Wall Street Rebound, Optimisme Pasar Redakan Kekhawatiran atas Valuasi Saham Teknologi

Ussindonesia.co.id , JAKARTA — Bursa saham Amerika Serikat ditutup menguat pada Rabu (5/11/2025) waktu setempat, didorong oleh hasil laporan keuangan yang positif dan data ekonomi yang kuat, meredakan kekhawatiran atas valuasi tinggi saham teknologi.

Melansir Reuters pada Kamis (6/11/2025), indeks Dow Jones Industrial Average naik 267,14 poin atau 0,57% menjadi 47.352,38. Indeks S&P 500 menguat 51,67 poin atau 0,77% ke level 6.823,47, sedangkan Nasdaq Composite melonjak 266,72 poin atau 1,14% ke posisi 23.615,36.

Di bursa Nasdaq, 2.925 saham menguat dan 1.634 melemah, dengan rasio saham naik terhadap turun mencapai 1,79 banding 1. S&P 500 mencatat 24 saham mencapai level tertinggi dalam 52 minggu, sementara Nasdaq menambah 66 saham baru di level tertinggi dan 153 saham di level terendah.

: Saham Teknologi Jatuh, Wall Street Terseret Aksi Jual Investor

Kenaikan tersebut didorong oleh reli luas di seluruh sektor, terutama saham teknologi dan kecerdasan buatan atau artificial intelligence (AI) yang kembali memimpin pergerakan pasar.

Dalam beberapa bulan terakhir, saham teknologi dan AI telah membawa bursa Amerika Serikat (AS) mencetak rekor tertinggi baru, namun juga memicu kekhawatiran akan valuasi yang terlalu mahal.

: : Arah Bursa Saham Amerika Wall Street Pekan Ini, Investor Bersiap Hadapi Laporan Keuangan

Peringatan penurunan sempat disampaikan oleh sejumlah eksekutif Wall Street, hingga akhirnya indeks S&P 500 dan Nasdaq mencatat penurunan harian terbesar sejak 10 Oktober 2025 pada Selasa (4/11/2025) lalu. Meskipun demikian, sejumlah investor menilai koreksi tersebut sebagai aksi ambil untung yang sehat.

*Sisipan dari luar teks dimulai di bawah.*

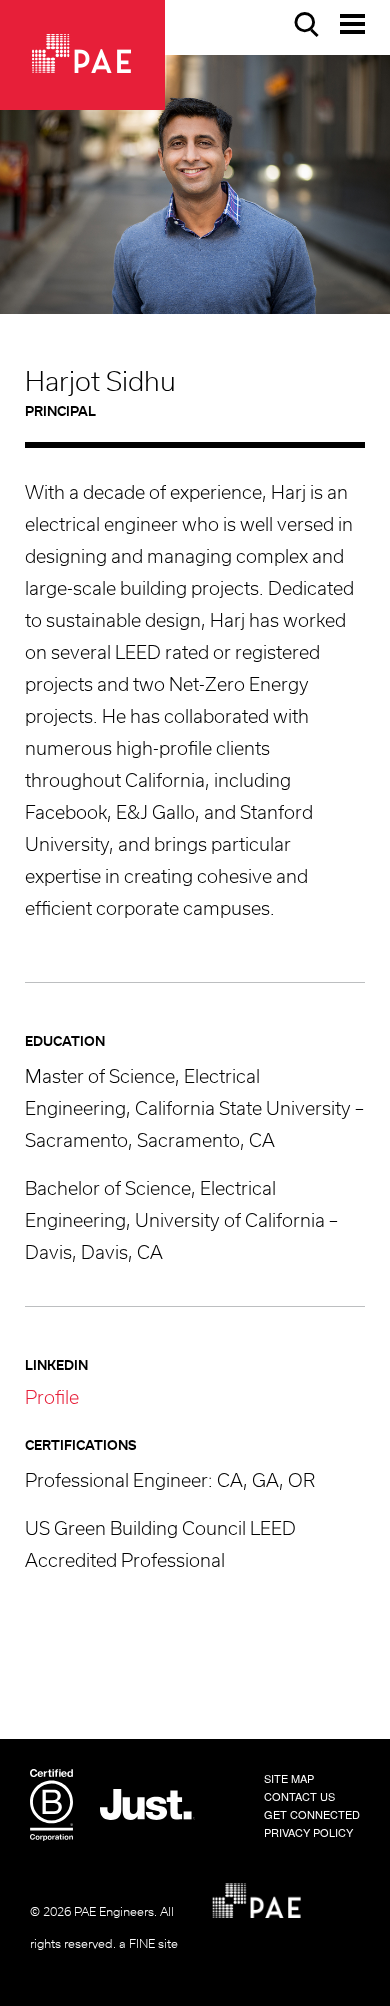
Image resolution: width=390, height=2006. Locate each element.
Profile (52, 1399)
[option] (195, 184)
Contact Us (299, 1796)
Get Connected (312, 1814)
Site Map (289, 1778)
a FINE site (148, 1944)
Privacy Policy (308, 1832)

Senior Vice President di Wealthspire Advisors, Oliver Pursche, menuturkan bahwa kekhawatiran terhadap valuasi sangat masuk akal, dan koreksi jangka pendek sebesar 10%—15% bisa terjadi kapan saja.

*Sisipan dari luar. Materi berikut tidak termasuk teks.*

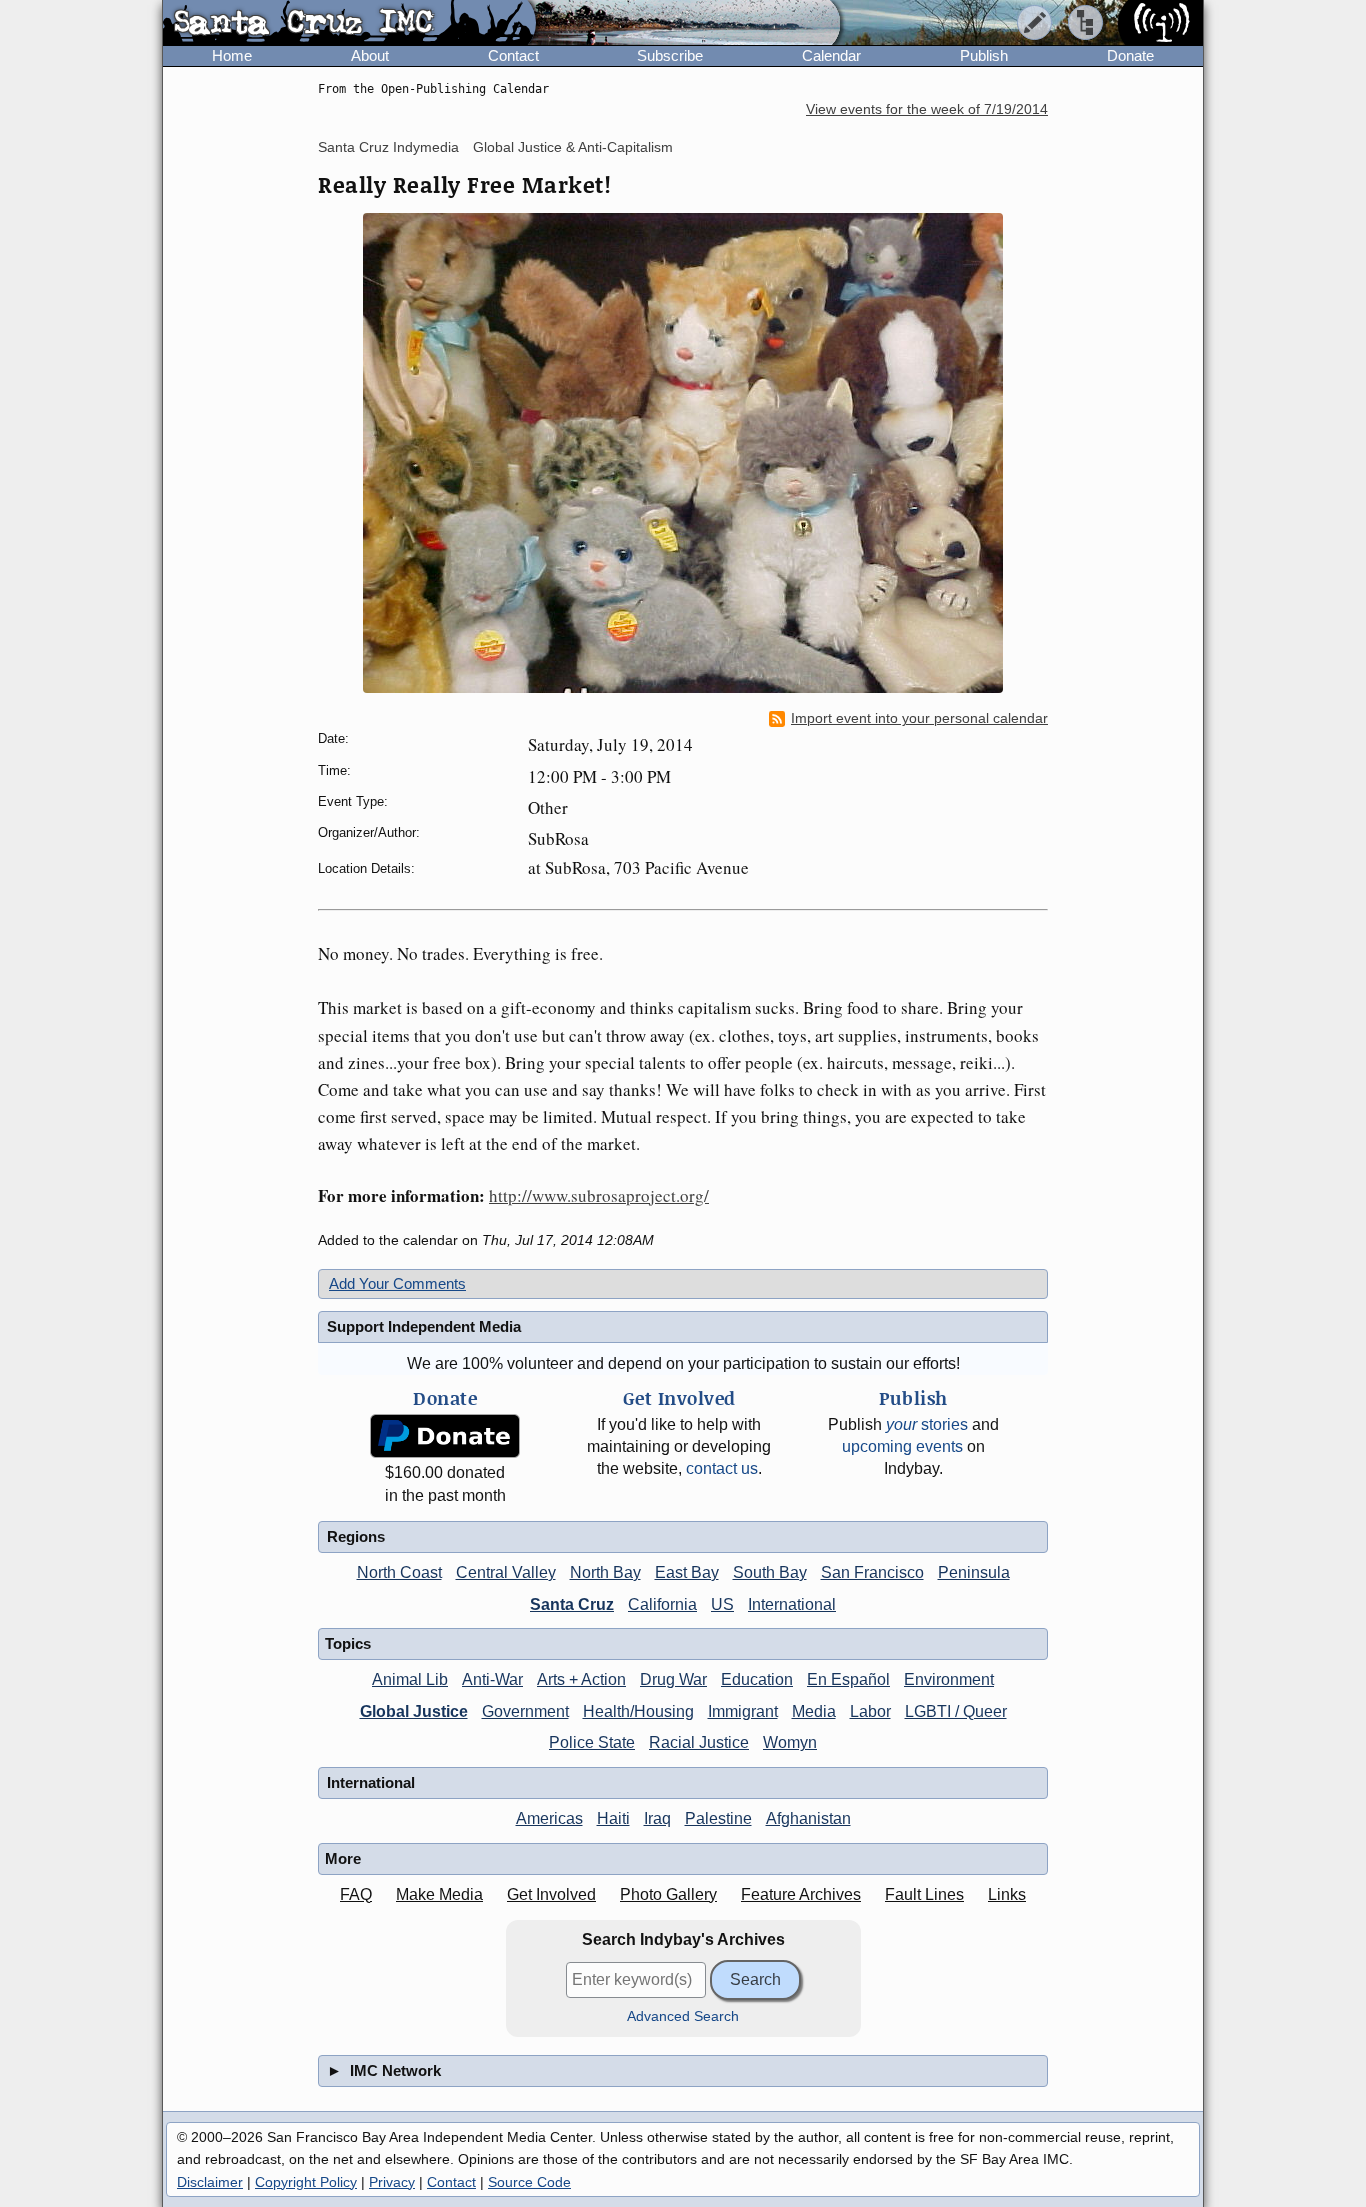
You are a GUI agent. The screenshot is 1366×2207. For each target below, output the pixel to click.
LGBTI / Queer (956, 1711)
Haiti (613, 1818)
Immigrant (743, 1711)
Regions (356, 1536)
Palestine (718, 1818)
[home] (349, 24)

“Namun, banyak investor kini beranggapan bahwa jika terjadi penurunan, itu akan berlangsung singkat dan pasar akan segera pulih kembali—jadi mereka memilih untuk buy the dip,” tambahnya.

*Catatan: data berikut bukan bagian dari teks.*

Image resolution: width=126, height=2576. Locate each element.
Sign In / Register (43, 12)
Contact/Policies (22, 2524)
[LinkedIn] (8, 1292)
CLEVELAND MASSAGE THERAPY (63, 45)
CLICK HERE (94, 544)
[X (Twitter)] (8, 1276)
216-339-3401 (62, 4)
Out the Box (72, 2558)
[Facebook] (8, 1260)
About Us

Sementara itu, Mahkamah Agung AS menyoroti legalitas tarif impor Presiden Donald Trump, yang dinilai memiliki implikasi ekonomi besar dan menguji batas kewenangannya.

Di sisi lain, China menyatakan akan mencabut sebagian tarif balasan terhadap impor AS, tetapi tetap mempertahankan bea masuk 10% yang diberlakukan sejak apa yang disebut Trump sebagai Liberation Day pada 2 April 2025. Impor kedelai AS masih akan dikenai tarif 13%.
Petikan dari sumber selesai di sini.